In a country awash with Australian police funding, why are so many Papua New Guinean women dying such brutal deaths?

Rosa Yakapus endured three days of torture before being murdered in the PNG highlands.
Rosa Yakapus endured three days of torture before being murdered in the PNG highlands.

Last Tuesday, Papua New Guineans received a government phone alert that a new Australian-trained counterterrorist unit – the latest beneficiary of hundreds of millions of dollars in funding – was being deployed with “shoot to kill” orders to address soaring tribal violence.

A day earlier, in Ugu village in PNG’s impoverished Hela Province, Rosa Yakapus, stripped naked and tied to a pole with her legs spread wide and a fire burning beneath her, was enduring a third day of extreme and very public torture over a sorcery allegation.

Her estranged husband, a man she had supported through teachers college only for him to marry another woman after his career took flight, had died of a suspected heart attack and his relatives had accused her of using witchcraft to kill him.

Graphic videos of Rosa’s ordeal circulating before her death and in the days since, including her assault with hot sticks and knives, have raised questions about the police response to such an extreme and public crime.

The Australian has been told a local community police officer at a Margarima police station, less than 40 minutes’ drive from Ugu village, had fielded calls from several villagers alerting them to the ongoing torture.

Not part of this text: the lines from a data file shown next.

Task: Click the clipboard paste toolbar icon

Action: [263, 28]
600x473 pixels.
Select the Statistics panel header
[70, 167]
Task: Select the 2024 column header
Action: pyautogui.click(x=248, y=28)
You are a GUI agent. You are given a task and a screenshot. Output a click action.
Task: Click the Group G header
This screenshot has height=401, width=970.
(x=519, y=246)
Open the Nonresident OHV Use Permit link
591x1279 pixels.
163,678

They hoped police could come and save her. But no one rescued Rosa Yakapus.

The Margarima local community police officer was on his own with no car.

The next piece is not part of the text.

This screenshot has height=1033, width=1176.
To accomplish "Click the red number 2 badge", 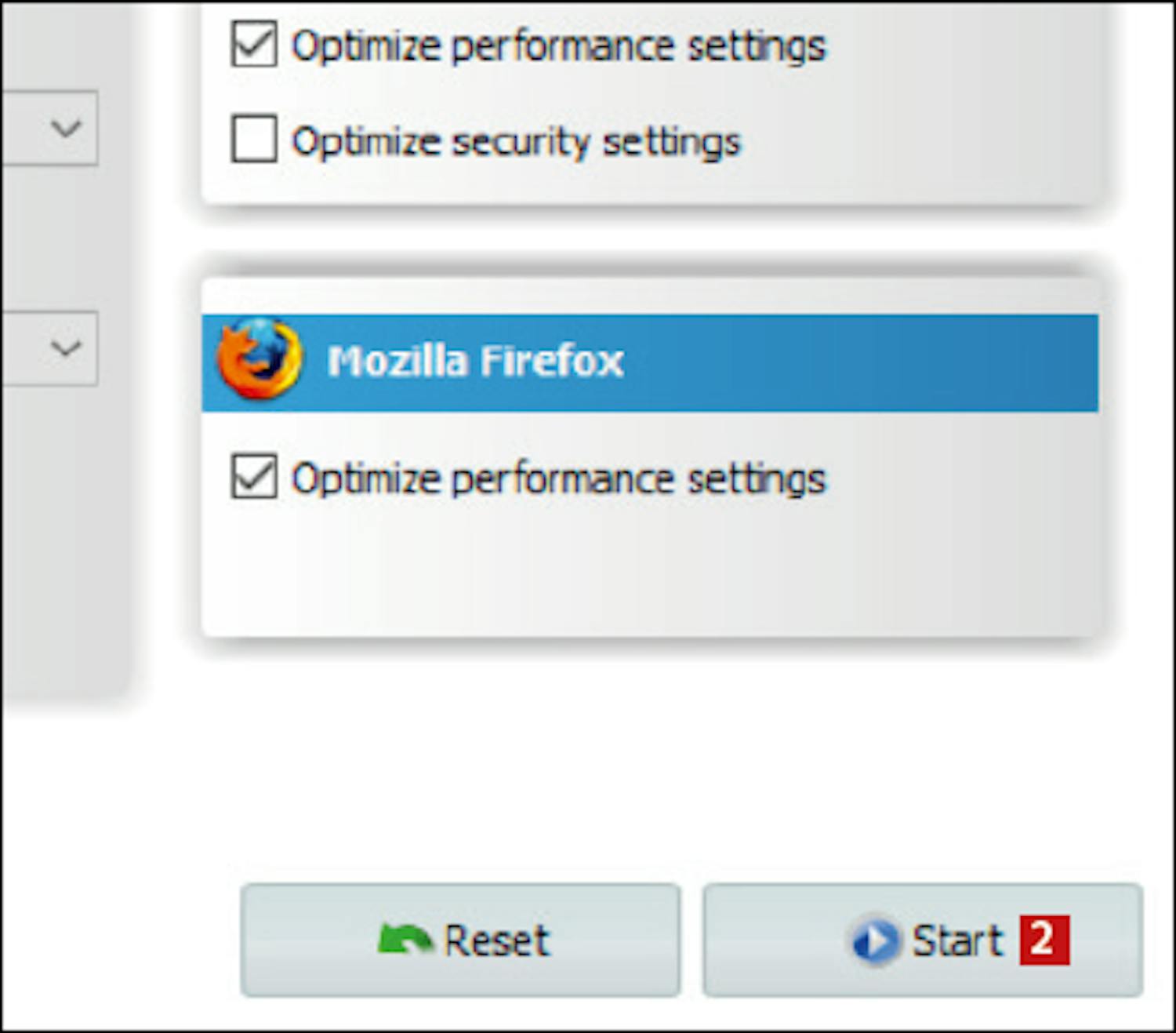I will [x=1044, y=939].
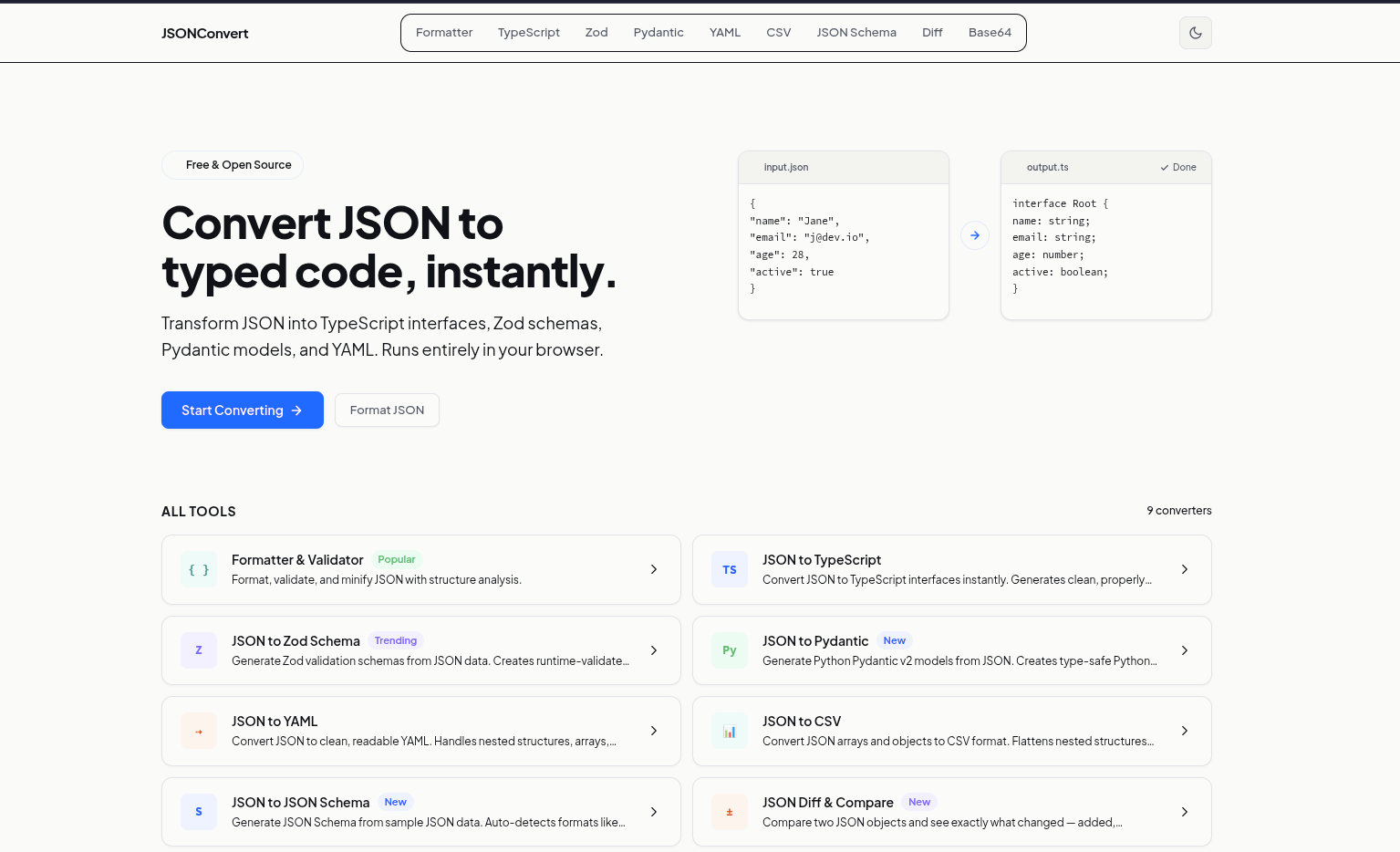The height and width of the screenshot is (852, 1400).
Task: Switch to the Zod tab in navigation
Action: (x=596, y=32)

He called Sergeant Alice Arigo, the committed, lone family and gender violence officer in a region now riven with such crimes, who for the past week has been personally caring for two sorcery-related violence victims for lack of a local safe house.

She too had no car – after it was “requisitioned” by another station – and needed backup, which took time to organise, time that Rosa Yakapus did not have. Hela Province police commander Michael Heli, a two-hour drive away, was only 10 days into the job and still finding his feet when he too learned of Rosa’s ordeal. He ordered a car to be sent to Margarima but it was too late.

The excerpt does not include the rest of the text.